You need a wide angle lens to view it up close:)

It is 13 cm long (just under 5.5") and 4.4cm across (1 3/4").
It dwarfs my other plossels, but weighs about the same as my 9.7mm meade with barlow, and less than the 25mm plossel with barlow.
The seeing was truly horrid tonight and planets move like the wind but the views were really quite promising. Could Saturn look that big?

I look forward to testing it a lot.

cheers all

ballaratdragons
07-03-2007, 11:48 PM
Col, at 2.3mm you are going to need excellent seeing! Good luck with it. Must give nice close-ups when the seeing permits. I look forward to your review.

iceman
08-03-2007, 04:44 AM
A 2.3mm eyepiece in a 4.5" scope? I reckon that's probably pushing it a bit far, and as Ken says, will only be useful in excellent seeing (very few nights of the year).

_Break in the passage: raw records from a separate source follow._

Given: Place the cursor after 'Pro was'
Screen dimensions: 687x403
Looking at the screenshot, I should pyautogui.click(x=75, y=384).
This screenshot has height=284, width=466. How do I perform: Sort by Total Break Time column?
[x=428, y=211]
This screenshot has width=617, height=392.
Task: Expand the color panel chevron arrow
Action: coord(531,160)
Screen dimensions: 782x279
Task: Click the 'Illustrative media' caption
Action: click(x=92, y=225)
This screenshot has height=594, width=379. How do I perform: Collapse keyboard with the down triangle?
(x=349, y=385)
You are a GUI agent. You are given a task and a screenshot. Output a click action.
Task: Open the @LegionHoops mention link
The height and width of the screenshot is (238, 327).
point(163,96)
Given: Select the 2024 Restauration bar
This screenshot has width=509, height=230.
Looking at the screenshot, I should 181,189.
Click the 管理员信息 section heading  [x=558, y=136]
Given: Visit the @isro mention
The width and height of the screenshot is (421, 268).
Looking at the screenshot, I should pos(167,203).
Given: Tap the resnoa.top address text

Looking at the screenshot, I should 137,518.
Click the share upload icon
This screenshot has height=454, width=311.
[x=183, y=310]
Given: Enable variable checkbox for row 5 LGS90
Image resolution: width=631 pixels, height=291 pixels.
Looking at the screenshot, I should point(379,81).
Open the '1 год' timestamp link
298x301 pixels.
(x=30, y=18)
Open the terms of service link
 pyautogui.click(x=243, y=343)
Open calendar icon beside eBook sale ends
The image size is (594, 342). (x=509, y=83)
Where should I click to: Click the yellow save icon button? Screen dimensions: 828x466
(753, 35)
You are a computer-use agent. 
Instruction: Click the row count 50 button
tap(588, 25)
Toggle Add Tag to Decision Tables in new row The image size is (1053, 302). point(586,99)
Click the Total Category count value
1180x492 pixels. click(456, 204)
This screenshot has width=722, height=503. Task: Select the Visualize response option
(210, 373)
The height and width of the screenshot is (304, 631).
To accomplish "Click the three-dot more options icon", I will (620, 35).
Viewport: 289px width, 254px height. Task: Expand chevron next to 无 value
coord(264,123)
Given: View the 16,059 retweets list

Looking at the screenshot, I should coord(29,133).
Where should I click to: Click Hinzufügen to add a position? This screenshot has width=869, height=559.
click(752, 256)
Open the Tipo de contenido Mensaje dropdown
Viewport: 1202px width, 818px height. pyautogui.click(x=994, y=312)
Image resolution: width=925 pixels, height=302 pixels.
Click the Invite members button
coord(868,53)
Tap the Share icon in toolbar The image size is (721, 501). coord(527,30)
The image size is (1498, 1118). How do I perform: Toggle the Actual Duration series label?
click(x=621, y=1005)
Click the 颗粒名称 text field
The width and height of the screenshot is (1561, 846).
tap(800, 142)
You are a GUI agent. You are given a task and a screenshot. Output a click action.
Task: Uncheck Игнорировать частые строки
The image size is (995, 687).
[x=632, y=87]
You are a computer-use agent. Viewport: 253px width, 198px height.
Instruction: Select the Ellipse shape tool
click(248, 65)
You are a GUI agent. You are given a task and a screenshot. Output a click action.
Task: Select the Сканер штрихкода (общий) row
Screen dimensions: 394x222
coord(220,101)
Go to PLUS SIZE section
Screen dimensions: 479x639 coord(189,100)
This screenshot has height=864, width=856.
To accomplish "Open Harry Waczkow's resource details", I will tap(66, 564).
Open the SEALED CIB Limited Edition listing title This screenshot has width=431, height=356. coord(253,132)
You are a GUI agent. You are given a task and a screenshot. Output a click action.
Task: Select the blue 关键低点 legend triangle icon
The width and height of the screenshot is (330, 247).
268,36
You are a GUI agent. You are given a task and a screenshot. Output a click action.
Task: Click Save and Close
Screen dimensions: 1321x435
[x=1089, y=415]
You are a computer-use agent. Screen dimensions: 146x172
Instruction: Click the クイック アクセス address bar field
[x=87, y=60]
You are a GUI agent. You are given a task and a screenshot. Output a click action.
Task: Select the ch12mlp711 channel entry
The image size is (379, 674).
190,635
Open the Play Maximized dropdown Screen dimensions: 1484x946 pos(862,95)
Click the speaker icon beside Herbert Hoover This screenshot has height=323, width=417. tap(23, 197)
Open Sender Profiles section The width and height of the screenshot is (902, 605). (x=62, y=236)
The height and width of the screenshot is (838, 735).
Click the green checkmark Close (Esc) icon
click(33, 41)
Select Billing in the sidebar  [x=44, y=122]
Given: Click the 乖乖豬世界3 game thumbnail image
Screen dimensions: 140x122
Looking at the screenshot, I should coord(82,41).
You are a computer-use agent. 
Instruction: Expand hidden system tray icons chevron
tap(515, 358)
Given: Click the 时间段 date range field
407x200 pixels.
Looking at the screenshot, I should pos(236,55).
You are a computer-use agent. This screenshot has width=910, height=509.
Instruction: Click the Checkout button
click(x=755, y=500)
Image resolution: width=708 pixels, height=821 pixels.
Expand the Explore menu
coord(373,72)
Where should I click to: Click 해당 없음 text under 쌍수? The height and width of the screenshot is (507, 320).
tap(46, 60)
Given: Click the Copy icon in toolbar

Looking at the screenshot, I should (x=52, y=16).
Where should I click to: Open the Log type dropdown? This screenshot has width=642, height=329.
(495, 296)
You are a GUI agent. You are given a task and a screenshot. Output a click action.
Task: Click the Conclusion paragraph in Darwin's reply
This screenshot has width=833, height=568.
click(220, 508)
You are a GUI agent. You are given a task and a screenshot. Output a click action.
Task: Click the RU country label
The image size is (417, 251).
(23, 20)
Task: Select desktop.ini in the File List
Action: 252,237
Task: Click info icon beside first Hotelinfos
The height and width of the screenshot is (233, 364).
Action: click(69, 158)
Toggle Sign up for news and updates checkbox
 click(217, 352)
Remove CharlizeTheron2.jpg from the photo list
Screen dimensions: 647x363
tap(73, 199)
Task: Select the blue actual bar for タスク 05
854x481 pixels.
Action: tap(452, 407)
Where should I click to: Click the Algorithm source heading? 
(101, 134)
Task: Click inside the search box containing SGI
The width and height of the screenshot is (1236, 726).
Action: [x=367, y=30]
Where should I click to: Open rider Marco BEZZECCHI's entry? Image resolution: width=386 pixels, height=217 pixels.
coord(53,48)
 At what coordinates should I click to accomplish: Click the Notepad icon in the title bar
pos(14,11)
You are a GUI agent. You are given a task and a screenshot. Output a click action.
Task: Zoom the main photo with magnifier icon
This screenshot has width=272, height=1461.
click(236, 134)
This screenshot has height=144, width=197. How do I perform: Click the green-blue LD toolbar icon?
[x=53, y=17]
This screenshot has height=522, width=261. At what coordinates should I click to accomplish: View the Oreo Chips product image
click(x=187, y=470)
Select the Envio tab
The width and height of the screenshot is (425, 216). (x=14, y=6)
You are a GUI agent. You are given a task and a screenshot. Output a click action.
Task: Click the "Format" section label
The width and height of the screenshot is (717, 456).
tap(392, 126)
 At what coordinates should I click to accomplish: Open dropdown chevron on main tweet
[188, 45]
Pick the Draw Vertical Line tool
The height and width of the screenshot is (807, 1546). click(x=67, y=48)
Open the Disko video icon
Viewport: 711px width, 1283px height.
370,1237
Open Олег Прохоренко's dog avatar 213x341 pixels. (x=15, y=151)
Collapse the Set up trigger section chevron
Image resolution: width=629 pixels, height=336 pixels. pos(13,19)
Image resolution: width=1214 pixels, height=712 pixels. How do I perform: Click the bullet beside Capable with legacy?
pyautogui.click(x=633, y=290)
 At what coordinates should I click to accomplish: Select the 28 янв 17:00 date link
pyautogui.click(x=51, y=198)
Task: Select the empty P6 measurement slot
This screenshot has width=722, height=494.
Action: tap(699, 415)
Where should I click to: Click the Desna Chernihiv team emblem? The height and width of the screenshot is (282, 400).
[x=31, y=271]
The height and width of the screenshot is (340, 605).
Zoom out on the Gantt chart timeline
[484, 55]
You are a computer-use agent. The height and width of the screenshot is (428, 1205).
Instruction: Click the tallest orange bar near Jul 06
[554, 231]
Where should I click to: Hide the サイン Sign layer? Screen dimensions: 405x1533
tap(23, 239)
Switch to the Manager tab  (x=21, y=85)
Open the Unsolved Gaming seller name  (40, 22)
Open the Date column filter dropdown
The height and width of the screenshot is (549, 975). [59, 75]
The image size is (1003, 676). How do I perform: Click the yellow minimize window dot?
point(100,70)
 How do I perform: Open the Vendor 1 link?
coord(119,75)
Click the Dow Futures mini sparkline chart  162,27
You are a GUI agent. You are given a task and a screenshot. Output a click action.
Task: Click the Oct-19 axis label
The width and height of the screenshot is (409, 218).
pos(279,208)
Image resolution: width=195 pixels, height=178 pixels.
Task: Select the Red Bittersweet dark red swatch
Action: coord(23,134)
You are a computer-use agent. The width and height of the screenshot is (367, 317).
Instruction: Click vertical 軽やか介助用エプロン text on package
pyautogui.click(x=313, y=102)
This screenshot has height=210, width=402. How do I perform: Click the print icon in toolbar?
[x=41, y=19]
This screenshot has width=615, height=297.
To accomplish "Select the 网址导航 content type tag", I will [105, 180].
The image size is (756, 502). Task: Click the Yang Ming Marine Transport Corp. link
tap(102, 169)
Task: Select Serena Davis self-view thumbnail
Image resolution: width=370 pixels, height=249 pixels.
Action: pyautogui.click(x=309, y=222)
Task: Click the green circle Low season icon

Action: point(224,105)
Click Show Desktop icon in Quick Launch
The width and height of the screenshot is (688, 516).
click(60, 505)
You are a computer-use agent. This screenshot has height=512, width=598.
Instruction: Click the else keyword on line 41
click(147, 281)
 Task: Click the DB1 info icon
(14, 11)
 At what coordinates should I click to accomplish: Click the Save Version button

But when it is good, watch out! Look forward to hearing more of your thoughts.

ColHut
08-03-2007, 12:35 PM
Quite right great ones!:) I plan to use it in a much wider scope...
I could not resist getting one now (all of $59) and trying it out. Honestly if the tracking was not so beastly on the mount I have it would be much better. I look forward to cold winter nights.

cheers all

ColHut
11-03-2007, 01:52 AM
More fun last night with the ED-2. Much cooler (20 degrees) and better seeing. Saturn lacked contrast but was still very bright - but the mount proved too wobbly - particularly with a strong Easterly breeze - to keep it on for long. I gave up and tried the moon. This time I just zeroed in, focussed and let the moon drift across. Pointing into the wind was much better. Definitely some boiling on the edges of the moon and intermittently on the surface. The seeing was really not quite up to it :D, and no doubt there was that kidney bean effect. As somebody else said - took about 30 seconds to get used to it. I pulled up and old chair and sat on the back and relaxed. Occasionally anoying floaters or other debris would swim in and out of view. The main thing is too ignore them and they go away. The terminator was fantastic and the individual craters were amazing. I will try it out again later on Jupiter and Mars. Meanwhile the edges do not seem to blur or go out of focus which is nice (but the tube is F8). Gosh if I had a telescope that could track properly without acting like a windvane!...That new scope cannot come soon enough!

More to follow...

ColHut
18-03-2007, 02:43 AM
So you are probably wondering what this eyepiece is for. Well if my maths do not deceive me at 2.3 mm to get a bare minimum 0.5mm exit pupil needs a F4.6 scope. So it is for short tube reflectors. At that focal ratio it provides about 51 power per inch. So it is a high power planetary eyepiece with good eye relief (20mm) obviously overpowered in my f8 scope but still fun I wonder what it would be like in the f4 short tube 8 " GS 600 reflectors at Andrews...
:)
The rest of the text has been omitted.